> [Reading passage]:
# switched to Mobil 1



## guest (Sep 16, 2003)

For my 50 hour checkup, i switched to mobil 1 synthetic oil...


has anyone whose switched noticed any differences? 


My Kohler (great motor im not complaining) sometimes smokes at startup.. White smoke... not always but more than once in a while.. also its really cold blooded.. it needs to warm for at least a few minutes during cold weather or it will stall out.. again not complaining against my kohler.. i think they make a grewatr motor..

*I was wondering if anyone using synthetic over dino oil has noticed any difference.. * 


PS. im not trying to start a dino vs synthetic debate... I figure at changing my oil 2 times per year.. the extra few bucks wont hurt and it will make me feel good about doing something nice for my ride..


sj


----------



## Argee (Sep 17, 2003)

> _Originally posted by simple_john _
> *For my 50 hour checkup, i switched to mobil 1 synthetic oil...
> 
> 
> ...


I plan on following this thread real close. I've read all the pros and cons on dino vs. synthetics and still haven't made up my mind.

My Kohler smokes on startup too, I'm convinced it's the way the engine is set in the tractor that causes it. The cylinders are pretty much laying horizontal. Don't know whether synthetic will help with that, but stranger things have happened.

Keep us appraised of what you notice is different after the switch.


----------



## jodyand (Sep 16, 2003)

As soon as mine gets to 50hrs im going to switch to mobil 1 but i have only 40hrs. So next year i will switch cant hurt it gets hot down here in the summer.edro: 
Jody


----------



## guest (Sep 16, 2003)

ive had 2 kohler twins; a 16 HP on my toro and the 20 on my prestige... the toro i ran regular oil... but both smoked from time to time... nothing wrong with the kohler motors in my opinion 
never had a real problem with either of them.. 


sj


----------



## Argee (Sep 17, 2003)

This is my second experience with Kohlers. Had a 23 HP one in my GT3000 and it smoked on startup too.

My 2 Cases had Onan engines. 16 and 18 HP twins, beat the hell out of them, but always kept the maintenance up. They never failed me.

Jody,
What engine do you have in your Cub?


----------



## slipshod (Sep 19, 2003)

> [Entries]:
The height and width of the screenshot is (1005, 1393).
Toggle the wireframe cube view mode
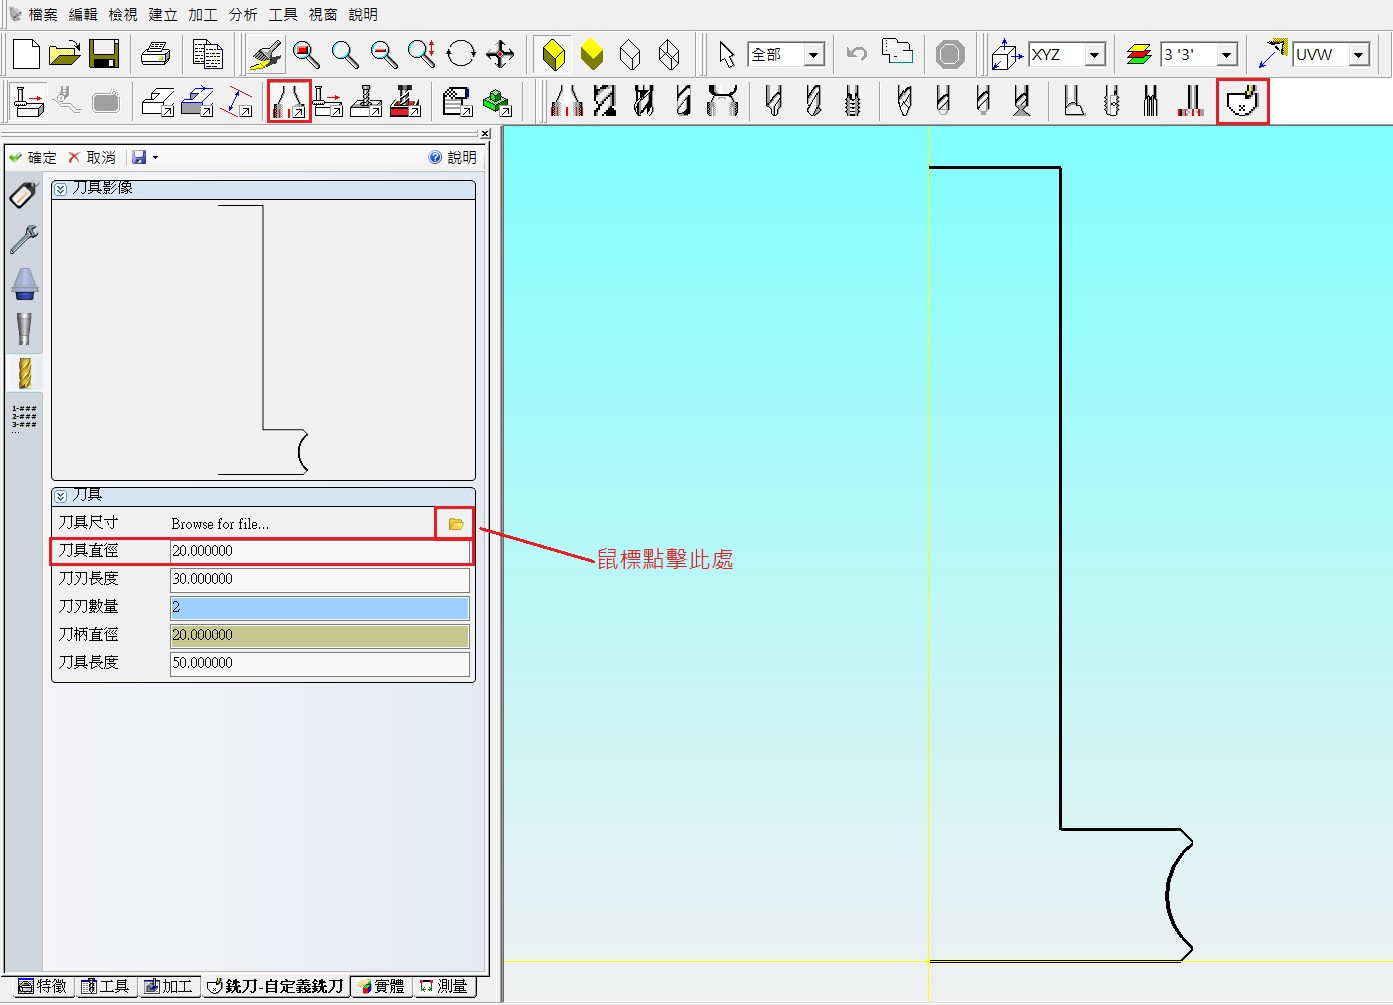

==

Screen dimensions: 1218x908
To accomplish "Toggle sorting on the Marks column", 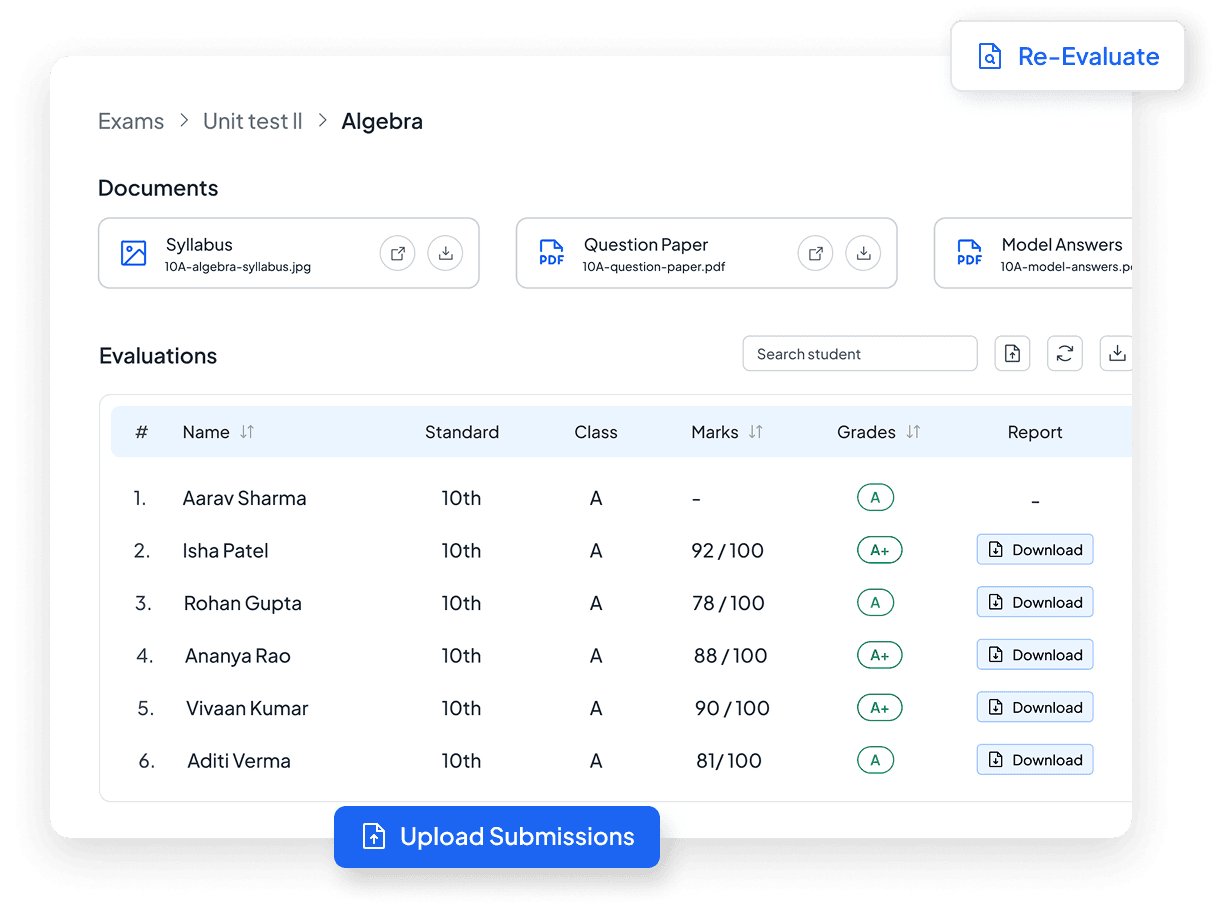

> [Short exercise]:
Repeat word for word everything from "This is my second" down to "never failed me." in the Mobil 1 oil thread above.

> [Result]:
This is my second experience with Kohlers. Had a 23 HP one in my GT3000 and it smoked on startup too.

My 2 Cases had Onan engines. 16 and 18 HP twins, beat the hell out of them, but always kept the maintenance up. They never failed me.